The best path to ensure reps are adding a degree of focus to software/solutions is to make it a part of their quota and the president’s club trip incentive. For Frontier Business Products of Aurora, Colorado, it also involved a transition in the sales process that allowed for solutions to take front and center in client/prospect engagements, according to Scott Schnabel, chief operating officer. Constant support from a solutions specialist who provides ongoing and relevant training can help reinforce the dealer’s goals.

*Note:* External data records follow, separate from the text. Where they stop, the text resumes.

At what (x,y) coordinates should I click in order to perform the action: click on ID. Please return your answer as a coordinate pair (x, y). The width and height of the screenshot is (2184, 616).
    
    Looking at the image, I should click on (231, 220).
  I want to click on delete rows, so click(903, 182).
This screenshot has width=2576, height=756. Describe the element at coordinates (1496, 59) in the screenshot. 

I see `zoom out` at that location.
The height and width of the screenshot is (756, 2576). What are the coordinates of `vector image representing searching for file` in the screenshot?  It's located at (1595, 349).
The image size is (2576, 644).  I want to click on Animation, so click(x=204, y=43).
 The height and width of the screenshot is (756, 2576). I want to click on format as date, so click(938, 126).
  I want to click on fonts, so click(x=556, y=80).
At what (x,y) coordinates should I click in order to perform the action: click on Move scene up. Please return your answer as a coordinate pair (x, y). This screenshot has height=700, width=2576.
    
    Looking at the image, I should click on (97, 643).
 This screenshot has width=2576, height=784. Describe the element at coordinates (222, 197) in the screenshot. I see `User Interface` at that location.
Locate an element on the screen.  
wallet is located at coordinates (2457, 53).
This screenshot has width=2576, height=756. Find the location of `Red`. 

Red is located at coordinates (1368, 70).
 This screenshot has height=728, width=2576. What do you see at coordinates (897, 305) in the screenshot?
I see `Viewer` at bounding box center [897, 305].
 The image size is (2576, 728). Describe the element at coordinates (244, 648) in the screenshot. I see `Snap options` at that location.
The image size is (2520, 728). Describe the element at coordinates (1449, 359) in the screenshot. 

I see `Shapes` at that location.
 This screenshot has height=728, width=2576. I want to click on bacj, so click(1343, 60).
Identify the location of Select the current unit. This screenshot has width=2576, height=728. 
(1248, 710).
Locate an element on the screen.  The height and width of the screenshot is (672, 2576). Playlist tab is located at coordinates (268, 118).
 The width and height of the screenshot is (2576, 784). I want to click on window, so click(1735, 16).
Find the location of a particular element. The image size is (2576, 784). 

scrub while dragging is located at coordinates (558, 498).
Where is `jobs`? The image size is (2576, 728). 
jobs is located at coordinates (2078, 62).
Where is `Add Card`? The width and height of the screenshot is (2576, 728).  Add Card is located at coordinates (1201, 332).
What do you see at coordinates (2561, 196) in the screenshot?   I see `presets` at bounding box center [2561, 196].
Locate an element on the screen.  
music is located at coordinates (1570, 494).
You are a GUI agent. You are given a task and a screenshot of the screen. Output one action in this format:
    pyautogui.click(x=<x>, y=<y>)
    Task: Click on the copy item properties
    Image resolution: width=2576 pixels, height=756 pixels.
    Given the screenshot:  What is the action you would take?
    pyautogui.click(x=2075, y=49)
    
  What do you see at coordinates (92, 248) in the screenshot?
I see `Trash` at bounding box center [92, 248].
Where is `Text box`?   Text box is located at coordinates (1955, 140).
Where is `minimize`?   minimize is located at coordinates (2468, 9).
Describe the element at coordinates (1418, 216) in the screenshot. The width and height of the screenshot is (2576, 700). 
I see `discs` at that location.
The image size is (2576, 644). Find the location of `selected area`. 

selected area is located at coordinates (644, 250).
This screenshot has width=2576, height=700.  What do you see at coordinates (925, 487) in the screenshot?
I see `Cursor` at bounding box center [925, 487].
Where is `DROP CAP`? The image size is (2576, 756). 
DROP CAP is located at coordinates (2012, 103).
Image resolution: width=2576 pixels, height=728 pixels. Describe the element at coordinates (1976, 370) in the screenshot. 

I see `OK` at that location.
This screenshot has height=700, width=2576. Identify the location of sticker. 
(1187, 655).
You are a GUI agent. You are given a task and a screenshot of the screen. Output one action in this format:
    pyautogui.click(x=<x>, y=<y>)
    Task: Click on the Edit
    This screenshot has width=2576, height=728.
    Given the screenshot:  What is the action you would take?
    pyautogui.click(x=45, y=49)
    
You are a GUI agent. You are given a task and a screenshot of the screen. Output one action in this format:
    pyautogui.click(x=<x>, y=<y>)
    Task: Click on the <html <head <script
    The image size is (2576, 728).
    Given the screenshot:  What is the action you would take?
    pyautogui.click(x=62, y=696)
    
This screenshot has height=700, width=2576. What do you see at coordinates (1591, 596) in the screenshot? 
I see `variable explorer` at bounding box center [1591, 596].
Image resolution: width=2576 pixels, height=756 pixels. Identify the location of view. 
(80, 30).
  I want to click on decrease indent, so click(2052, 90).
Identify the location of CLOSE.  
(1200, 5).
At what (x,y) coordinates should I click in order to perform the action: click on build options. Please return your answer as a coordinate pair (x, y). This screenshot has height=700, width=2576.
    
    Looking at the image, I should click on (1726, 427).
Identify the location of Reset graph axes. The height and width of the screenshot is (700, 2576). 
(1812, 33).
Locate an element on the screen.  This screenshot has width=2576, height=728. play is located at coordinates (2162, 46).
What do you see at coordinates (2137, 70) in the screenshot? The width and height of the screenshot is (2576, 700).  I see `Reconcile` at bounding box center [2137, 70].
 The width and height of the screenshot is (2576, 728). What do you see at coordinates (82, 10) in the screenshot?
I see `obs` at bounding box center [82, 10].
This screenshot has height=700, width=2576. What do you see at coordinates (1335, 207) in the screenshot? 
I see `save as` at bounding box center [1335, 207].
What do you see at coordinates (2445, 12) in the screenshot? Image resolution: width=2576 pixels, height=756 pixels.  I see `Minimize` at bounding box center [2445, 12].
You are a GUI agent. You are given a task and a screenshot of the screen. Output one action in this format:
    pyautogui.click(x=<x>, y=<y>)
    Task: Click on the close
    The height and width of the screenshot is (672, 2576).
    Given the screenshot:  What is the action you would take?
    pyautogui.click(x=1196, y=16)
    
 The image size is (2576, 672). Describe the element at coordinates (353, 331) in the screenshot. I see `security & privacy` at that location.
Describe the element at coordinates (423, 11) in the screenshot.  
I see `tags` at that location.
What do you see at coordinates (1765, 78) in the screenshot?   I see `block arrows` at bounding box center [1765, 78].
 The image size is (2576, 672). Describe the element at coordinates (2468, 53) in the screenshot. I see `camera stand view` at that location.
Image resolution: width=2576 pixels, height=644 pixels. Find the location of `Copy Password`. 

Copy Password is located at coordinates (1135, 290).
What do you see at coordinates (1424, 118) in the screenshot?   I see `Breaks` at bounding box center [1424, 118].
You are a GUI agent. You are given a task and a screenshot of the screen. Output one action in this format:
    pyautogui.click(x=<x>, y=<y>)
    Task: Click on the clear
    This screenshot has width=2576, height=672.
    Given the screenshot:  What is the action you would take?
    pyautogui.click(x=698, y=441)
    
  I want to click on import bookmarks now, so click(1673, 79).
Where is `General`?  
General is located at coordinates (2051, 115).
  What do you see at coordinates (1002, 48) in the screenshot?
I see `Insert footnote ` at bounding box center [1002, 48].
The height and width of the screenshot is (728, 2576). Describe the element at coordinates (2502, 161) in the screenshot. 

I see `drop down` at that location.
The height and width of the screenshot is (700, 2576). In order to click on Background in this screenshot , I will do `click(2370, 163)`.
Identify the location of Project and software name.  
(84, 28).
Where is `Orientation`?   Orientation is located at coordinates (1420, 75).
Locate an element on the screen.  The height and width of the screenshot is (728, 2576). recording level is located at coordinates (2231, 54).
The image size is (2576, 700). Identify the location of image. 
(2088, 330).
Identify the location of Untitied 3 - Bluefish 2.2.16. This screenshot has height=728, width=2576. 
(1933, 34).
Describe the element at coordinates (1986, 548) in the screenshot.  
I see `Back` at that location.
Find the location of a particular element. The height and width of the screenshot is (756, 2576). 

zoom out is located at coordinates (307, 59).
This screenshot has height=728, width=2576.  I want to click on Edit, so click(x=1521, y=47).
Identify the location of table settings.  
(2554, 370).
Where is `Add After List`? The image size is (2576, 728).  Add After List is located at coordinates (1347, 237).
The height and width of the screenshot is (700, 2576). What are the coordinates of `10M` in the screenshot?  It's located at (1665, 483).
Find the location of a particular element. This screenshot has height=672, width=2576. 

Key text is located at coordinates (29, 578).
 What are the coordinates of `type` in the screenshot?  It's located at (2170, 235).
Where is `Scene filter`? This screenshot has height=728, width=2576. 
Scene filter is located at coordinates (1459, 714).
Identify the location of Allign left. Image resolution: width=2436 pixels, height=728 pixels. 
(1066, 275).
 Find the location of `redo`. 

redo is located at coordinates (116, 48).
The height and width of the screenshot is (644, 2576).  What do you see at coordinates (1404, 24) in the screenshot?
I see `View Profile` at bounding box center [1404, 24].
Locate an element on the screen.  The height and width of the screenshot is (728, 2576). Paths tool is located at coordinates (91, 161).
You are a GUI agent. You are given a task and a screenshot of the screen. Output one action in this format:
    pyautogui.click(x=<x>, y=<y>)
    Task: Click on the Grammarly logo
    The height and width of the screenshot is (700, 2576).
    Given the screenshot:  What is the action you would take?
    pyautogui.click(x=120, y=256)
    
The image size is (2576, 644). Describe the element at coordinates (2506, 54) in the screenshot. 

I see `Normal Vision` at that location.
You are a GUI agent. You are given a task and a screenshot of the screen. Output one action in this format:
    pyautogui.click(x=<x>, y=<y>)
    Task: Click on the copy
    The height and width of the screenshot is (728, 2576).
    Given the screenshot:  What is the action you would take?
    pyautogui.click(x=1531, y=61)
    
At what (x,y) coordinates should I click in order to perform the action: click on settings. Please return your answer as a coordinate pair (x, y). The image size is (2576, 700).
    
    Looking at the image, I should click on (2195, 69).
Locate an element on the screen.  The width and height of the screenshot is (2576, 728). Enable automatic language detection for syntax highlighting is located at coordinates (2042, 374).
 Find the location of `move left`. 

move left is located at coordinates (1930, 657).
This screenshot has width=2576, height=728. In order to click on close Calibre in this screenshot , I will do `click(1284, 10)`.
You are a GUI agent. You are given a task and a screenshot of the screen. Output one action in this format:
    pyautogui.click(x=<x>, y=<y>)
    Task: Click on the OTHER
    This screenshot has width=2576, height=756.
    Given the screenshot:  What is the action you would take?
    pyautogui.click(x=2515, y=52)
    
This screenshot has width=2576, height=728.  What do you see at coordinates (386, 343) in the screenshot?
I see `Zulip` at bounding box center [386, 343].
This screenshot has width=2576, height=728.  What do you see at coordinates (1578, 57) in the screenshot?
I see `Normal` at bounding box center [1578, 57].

“Comp programs and quotas definitely dictate behavior,” Schnabel said. “When a trip to Honolulu is on the line and the rep is getting close [to qualifying], there seems to be a tremendous focus on some of those [solutions] buckets. They want to achieve that network services or software number. It will drive the behavior for those who are close.”
Setting Foundation
When a dealer employs a collaborative sales process that involves subject-matter experts for every discipline (solutions, MPS, production, etc.), accounts executives are more comfortable than ever in introducing solutions to client discussions, notes Justin Drabouski, director of managed services for Fraser Advanced Information Systems of West Reading, Pennsylvania. Its leadership team maintains that the way to create stickiness with customers is to be a valued partner that solves challenges as opposed to merely a copier leaser.
“With the implementation of our project management group, solutions implementation and service have become standard procedures,” Drabouski said. “Most dealers in our area don’t have the capabilities of our project management team that walks clients through projects every step of the way. This has truly redefined our processes with installations and the client experience.”